Desolate, desolate fields,
And no children of warfare upon them,
No longer the men for offence and defence.
Ah, how shall you know the dreary sorrow at the North Gate,
With Rihoku’s name forgotten,
And we guardsmen fed to the tigers.
Ezra Pound, “Lament of the Frontier Guard”
Sorrow to go, and sorrow, sorrow returning. Sorrow will return to the United States for this; the blood lies thick-caked on our hands. We didn’t just rub the magic lamp, we smashed it open, and a hundred angry jinns have come swarming forth, eager for vengeance for their long captivity.

Posted by: Aigin | Apr 5 2006 21:25 utc | 3

mr cole, seems apparently unconcerned with the realities on the ground. i find his expertise less & less helpful & tend towards the fiercer englishman, robert fisk, the irishman cockburn & the frenchman gilles keppel
& of course the warrior bloggers whe help us see through the mist

Posted by: remembereringgiap | Apr 5 2006 22:27 utc | 4

I don’t find cole’s views inconsistent or implausible. who here would argue the precipitated withdrawal of u.n. forces feom rwanda did not lead to genocide? b, why are you so certain the same will not happen in iraq?

Posted by: slothrop | Apr 5 2006 22:41 utc | 5

we broke it. it’s ours. unilateral withdrawl would be catastrophic for the region. the u.s. could of course mitigate doubts about its intentions by unecuivocally renouncing the geostrategic hubris (control of oil, permanent bases, neoliberalism).
as for kerry. his oped rings w/ the most crass political opportunism. whatever happens, the democrats must not be allowed to get their filthy hands on the prosecution of this war.

Posted by: slothrop | Apr 5 2006 22:50 utc | 6

it’s quite simple for me, my friend slothrop, there are any number of bloggers inside iraq who offer information & commentaries more vital & less self interested than the good professor

Posted by: remembereringgiap | Apr 5 2006 22:55 utc | 7

riverband has recerntlky said she is not sure whether the country is headed toward civil war. she notes that now the divisions are acute and obvious.

━━━━

§ **TASK INSTRUCTIONS**
#1 Reproduce the comment thread above word for word, everything from "as for kerry." down to "acute and obvious.".
#2 Please rewrite the rows below from the line containing "Task: Click the tree scrollbar down arrow" down to the end, with both ends included. Change every "Task" to "Instruction", alter nothing else, and leave the pictures out.

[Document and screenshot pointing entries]
━━━━

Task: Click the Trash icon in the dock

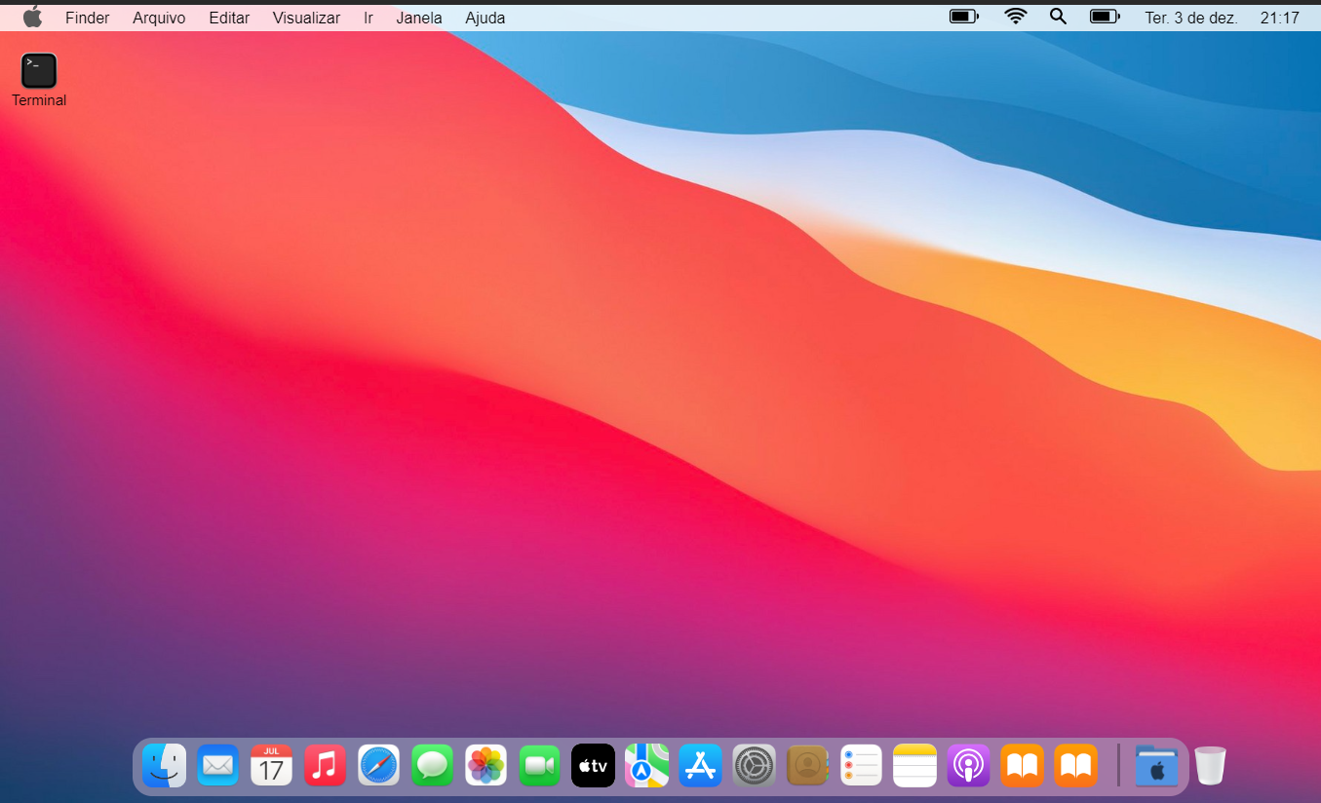Action: [x=1210, y=766]
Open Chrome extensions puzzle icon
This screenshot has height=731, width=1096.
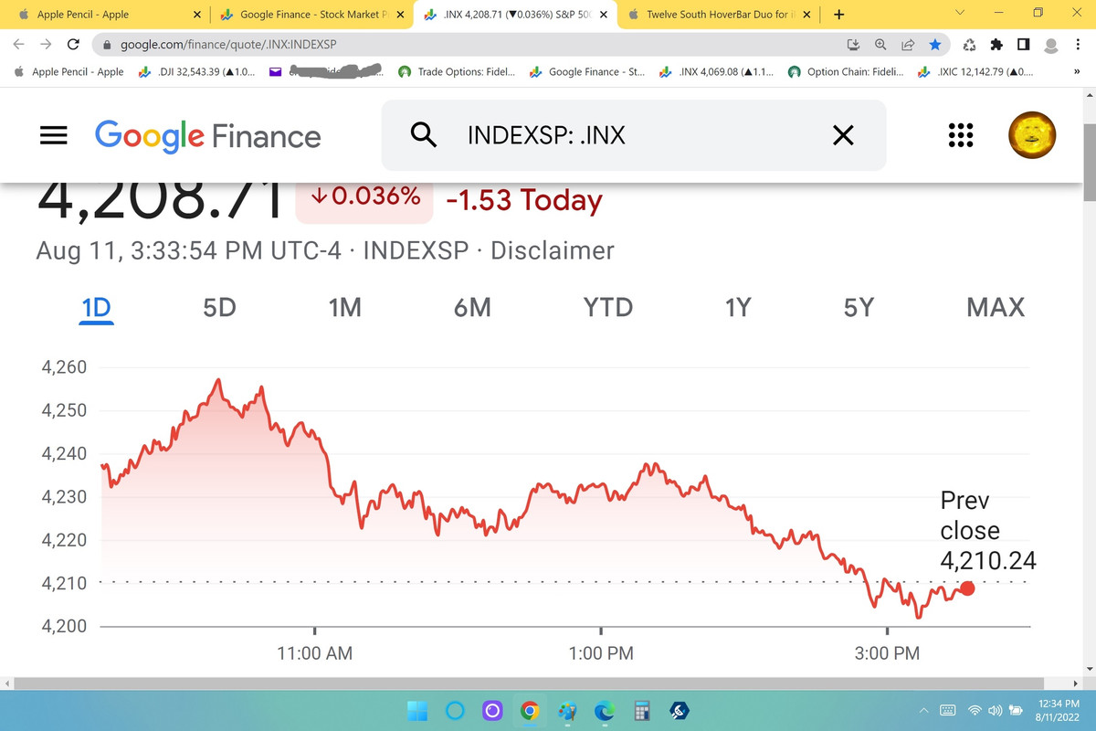[996, 44]
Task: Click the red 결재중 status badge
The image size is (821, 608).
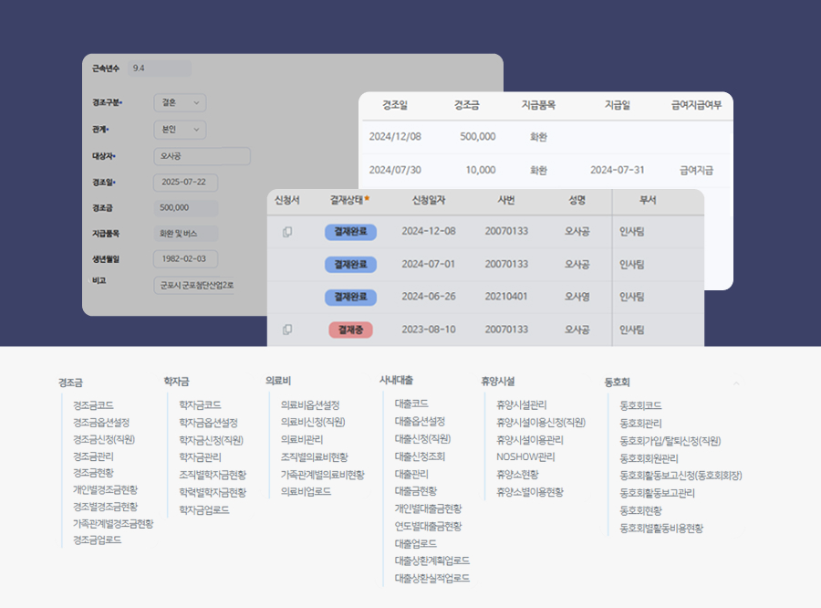Action: [350, 330]
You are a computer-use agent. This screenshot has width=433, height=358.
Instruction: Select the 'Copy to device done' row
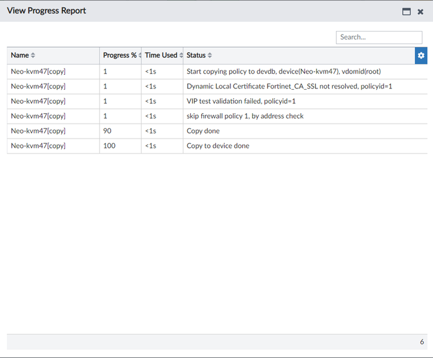coord(218,146)
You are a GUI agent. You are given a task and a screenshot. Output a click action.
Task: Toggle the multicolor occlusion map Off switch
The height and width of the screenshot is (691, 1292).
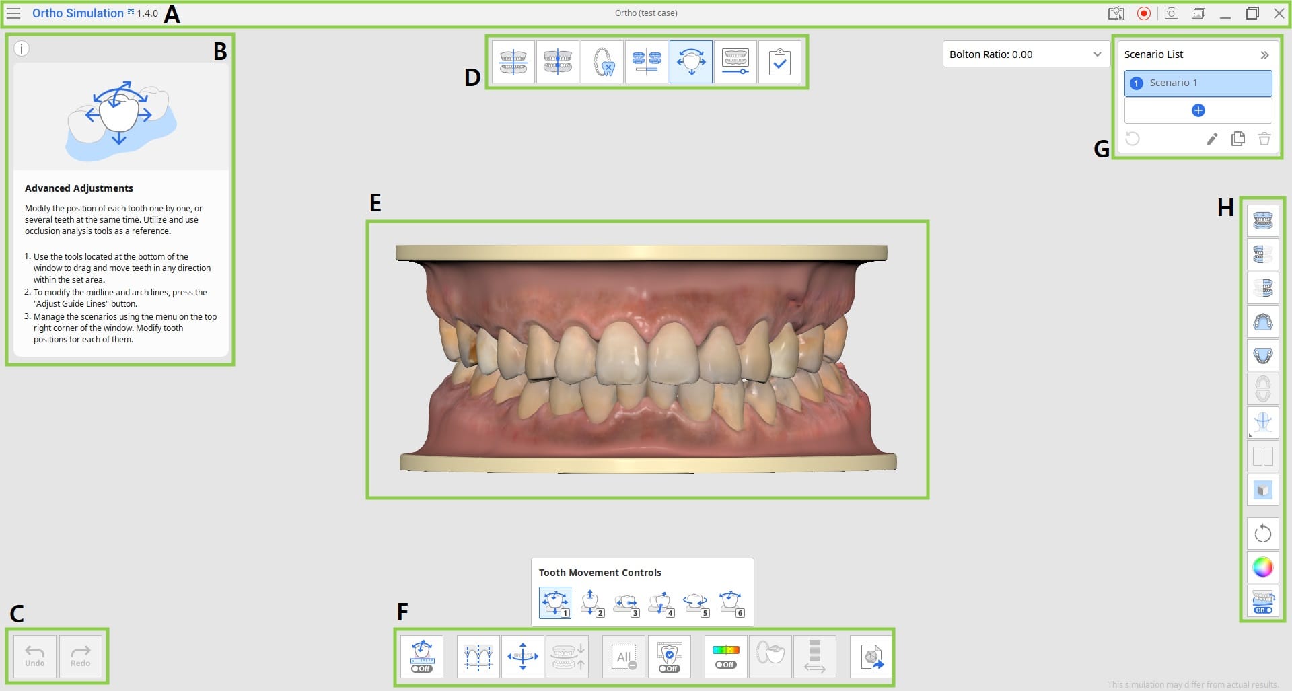726,657
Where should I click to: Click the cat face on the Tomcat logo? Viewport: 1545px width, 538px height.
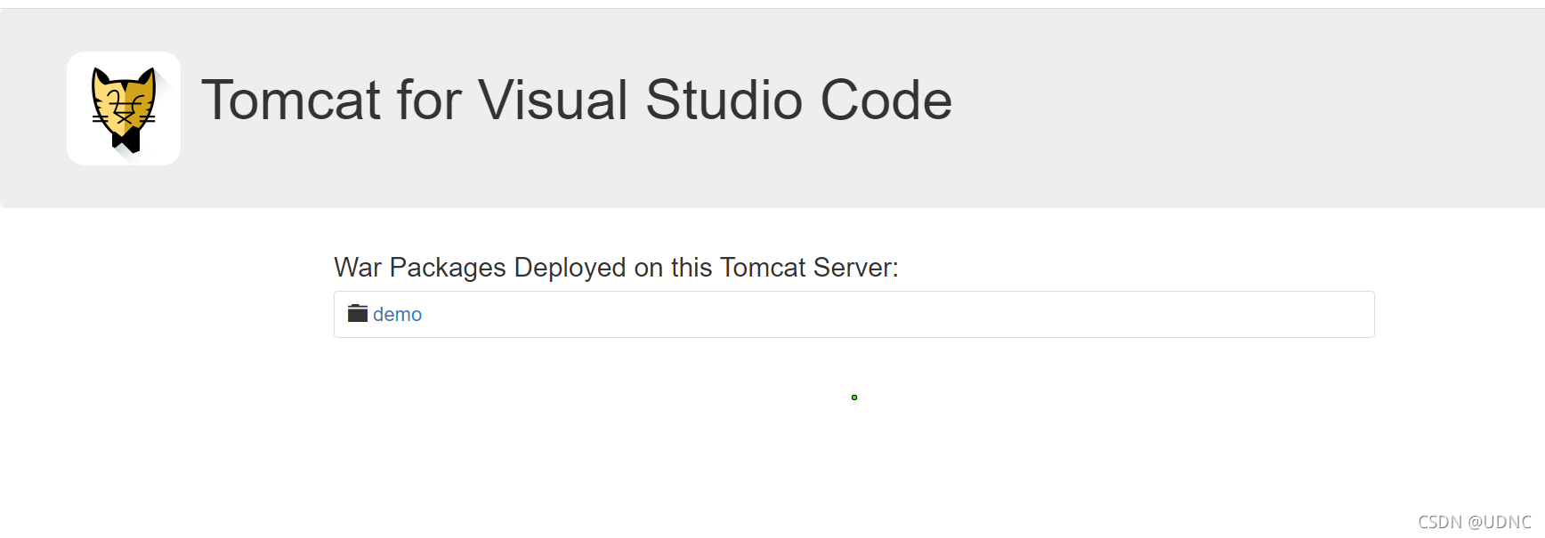pos(124,98)
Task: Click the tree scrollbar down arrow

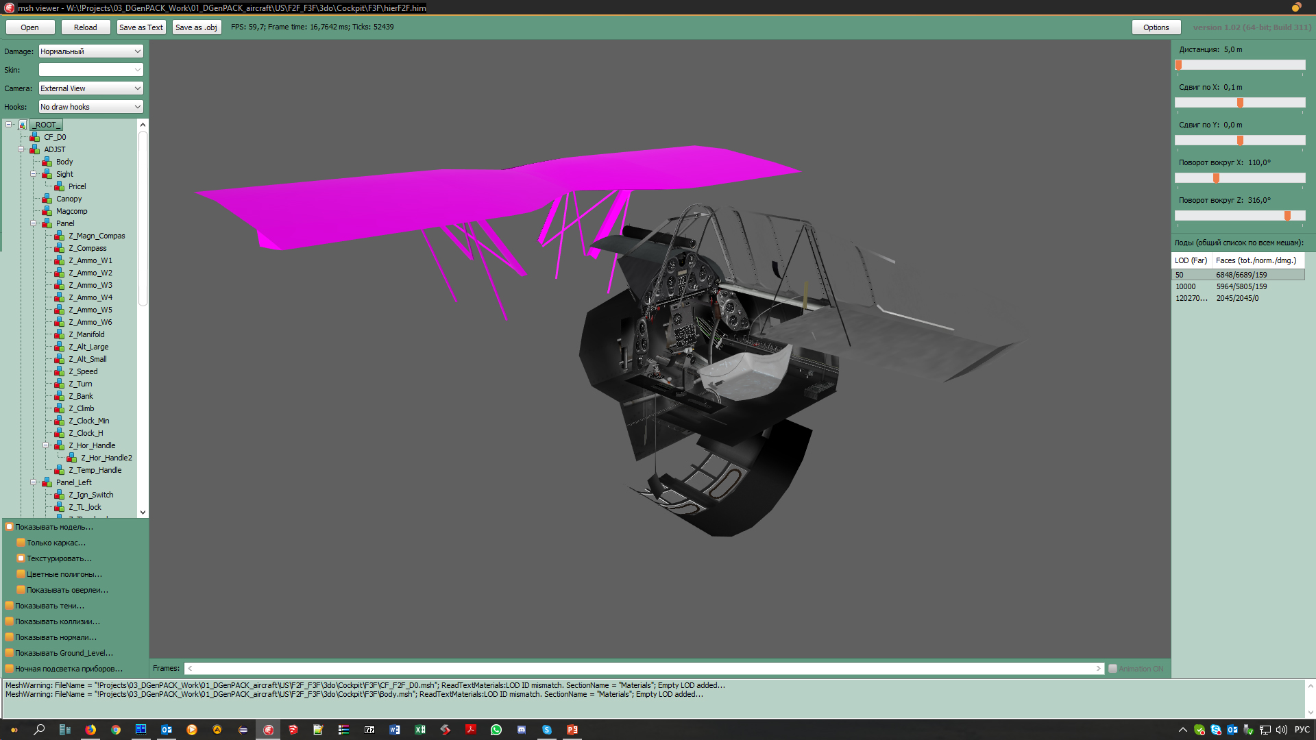Action: click(143, 512)
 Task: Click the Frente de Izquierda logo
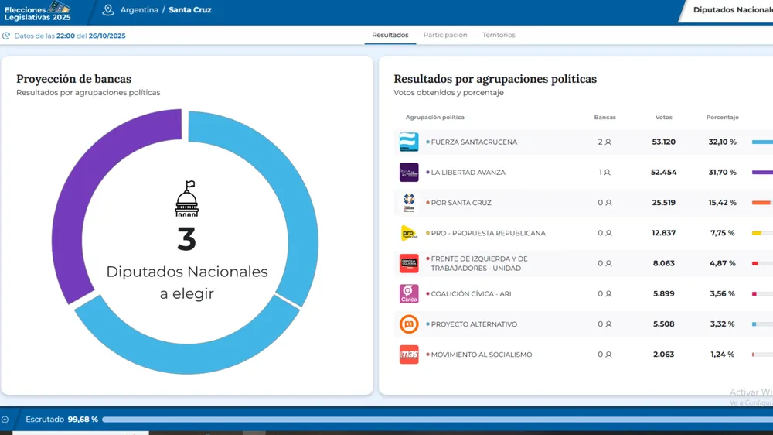coord(408,263)
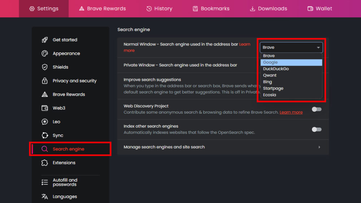Switch to the Brave Rewards top tab
Image resolution: width=361 pixels, height=203 pixels.
102,9
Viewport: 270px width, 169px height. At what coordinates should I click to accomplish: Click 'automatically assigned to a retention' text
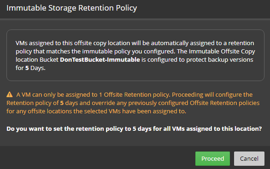(203, 43)
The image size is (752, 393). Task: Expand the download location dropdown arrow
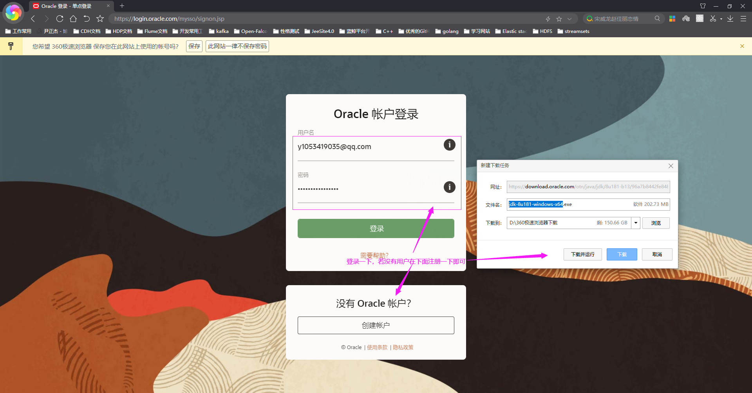coord(636,223)
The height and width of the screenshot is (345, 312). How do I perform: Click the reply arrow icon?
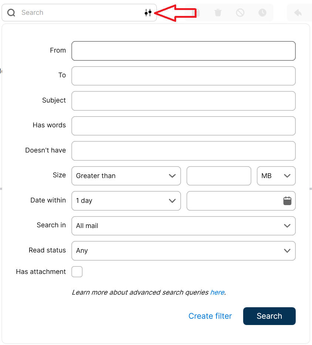298,13
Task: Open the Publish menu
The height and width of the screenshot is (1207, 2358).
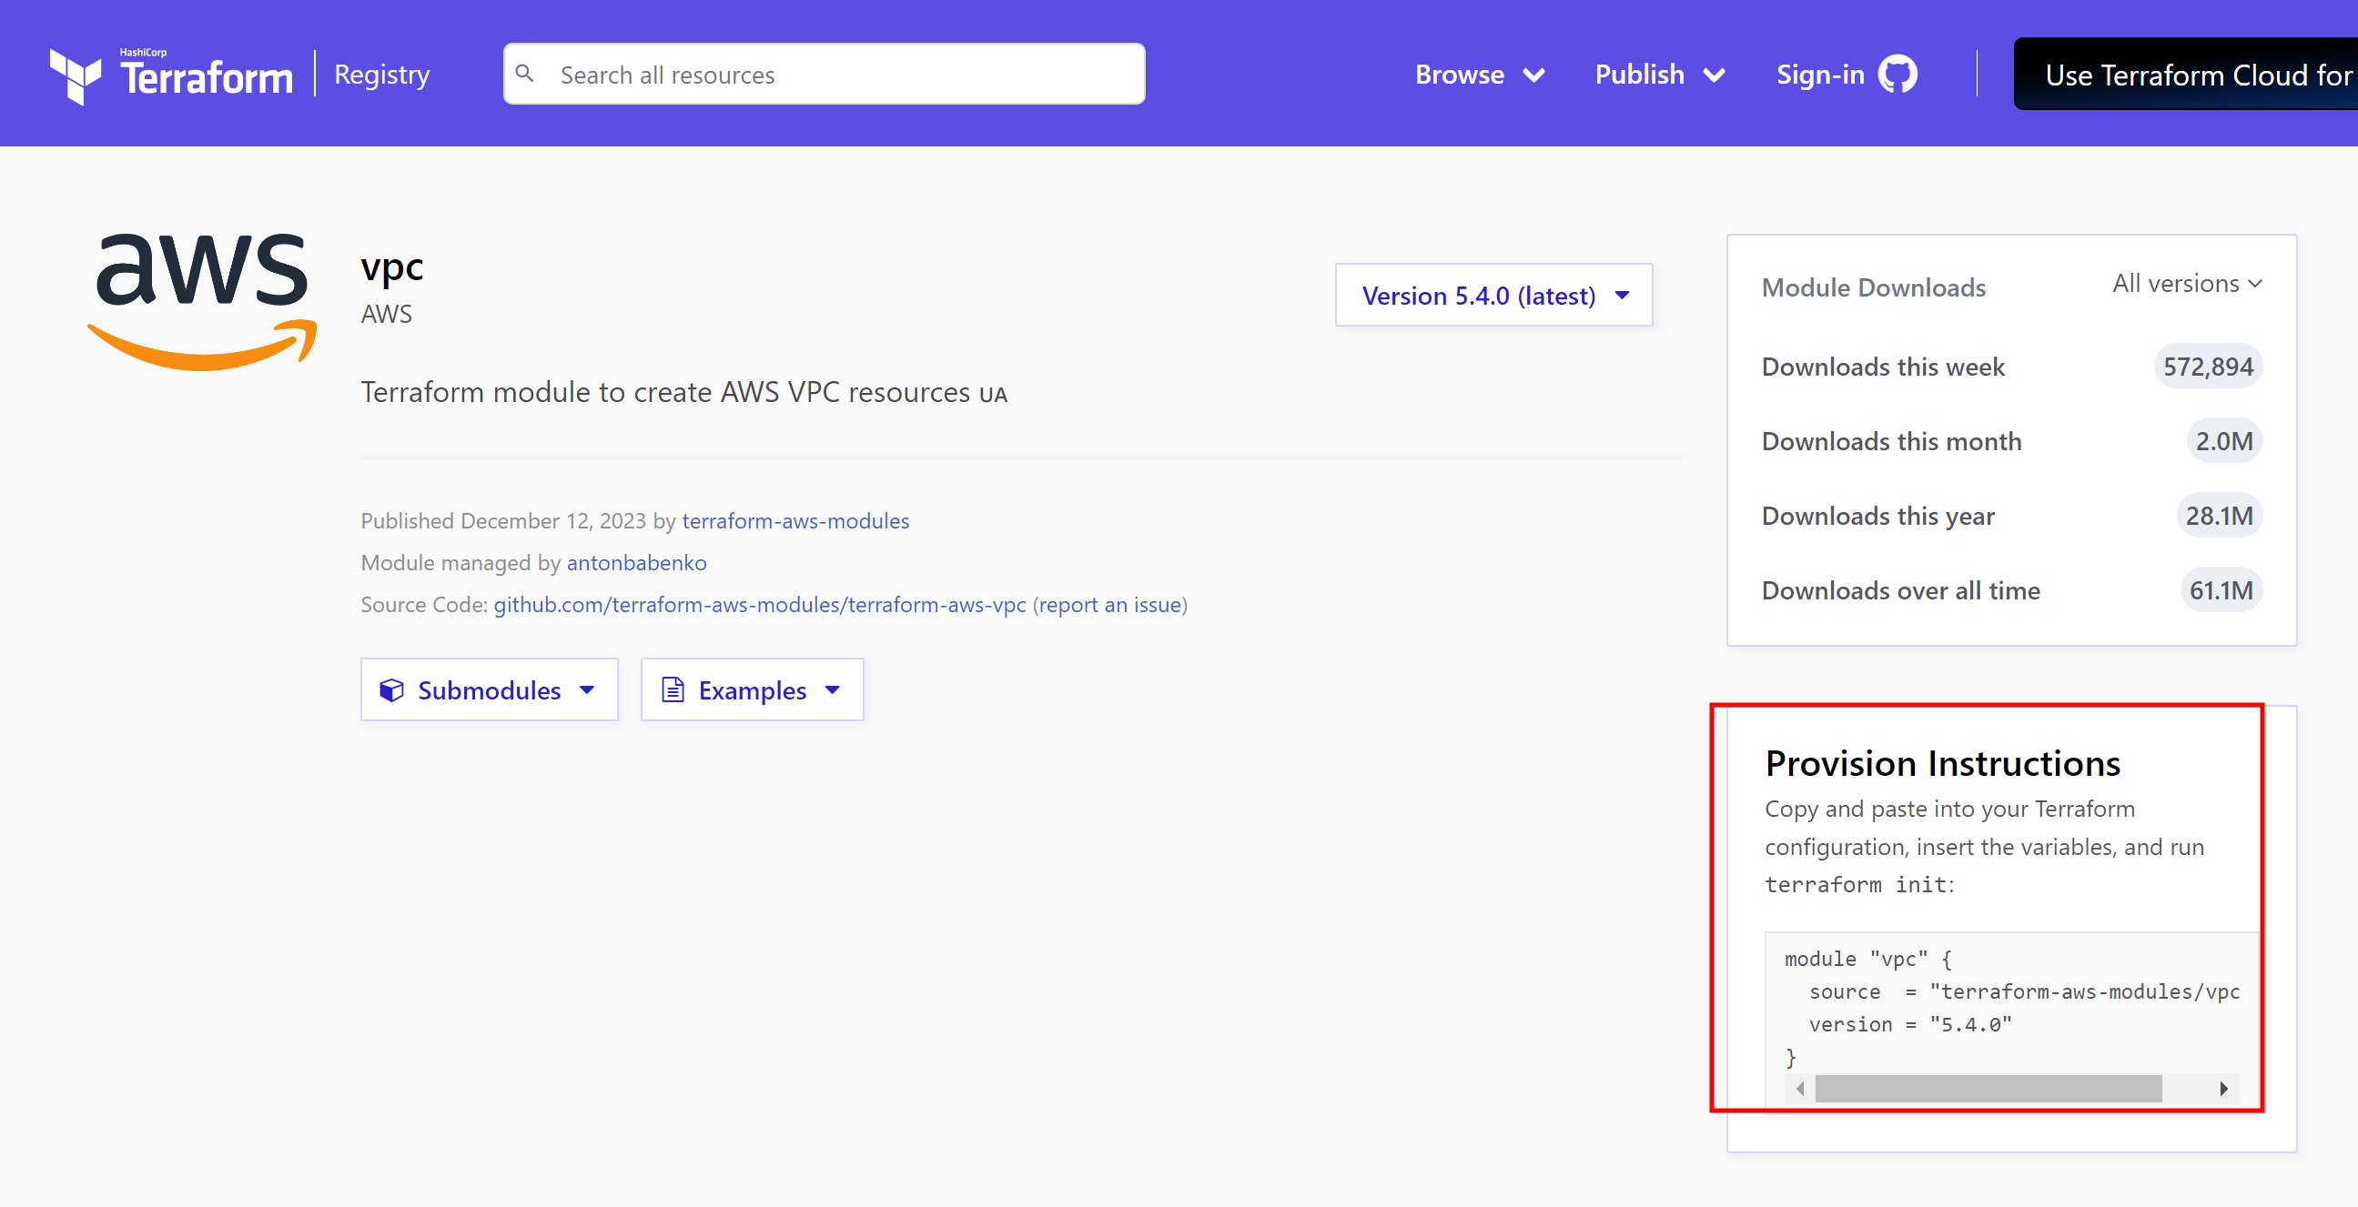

━━━━

§ **FINAL ANSWERS**
#1
as for kerry. his oped rings w/ the most crass political opportunism. whatever happens, the democrats must not be allowed to get their filthy hands on the prosecution of this war.

Posted by: slothrop | Apr 5 2006 22:50 utc | 6

it’s quite simple for me, my friend slothrop, there are any number of bloggers inside iraq who offer information & commentaries more vital & less self interested than the good professor

Posted by: remembereringgiap | Apr 5 2006 22:55 utc | 7

riverband has recerntlky said she is not sure whether the country is headed toward civil war. she notes that now the divisions are acute and obvious.

#2
Instruction: Click the tree scrollbar down arrow

Action: click(143, 512)
 Instruction: Click the Frente de Izquierda logo
coord(408,263)
Switch to the Brave Rewards top tab
Image resolution: width=361 pixels, height=203 pixels.
102,9
Viewport: 270px width, 169px height. At what coordinates should I click to accomplish: Click 'automatically assigned to a retention' text
(203, 43)
The image size is (752, 393). Instruction: Expand the download location dropdown arrow
coord(636,223)
The height and width of the screenshot is (345, 312). How do I perform: Click the reply arrow icon?
298,13
Instruction: Open the Publish menu
The height and width of the screenshot is (1207, 2358).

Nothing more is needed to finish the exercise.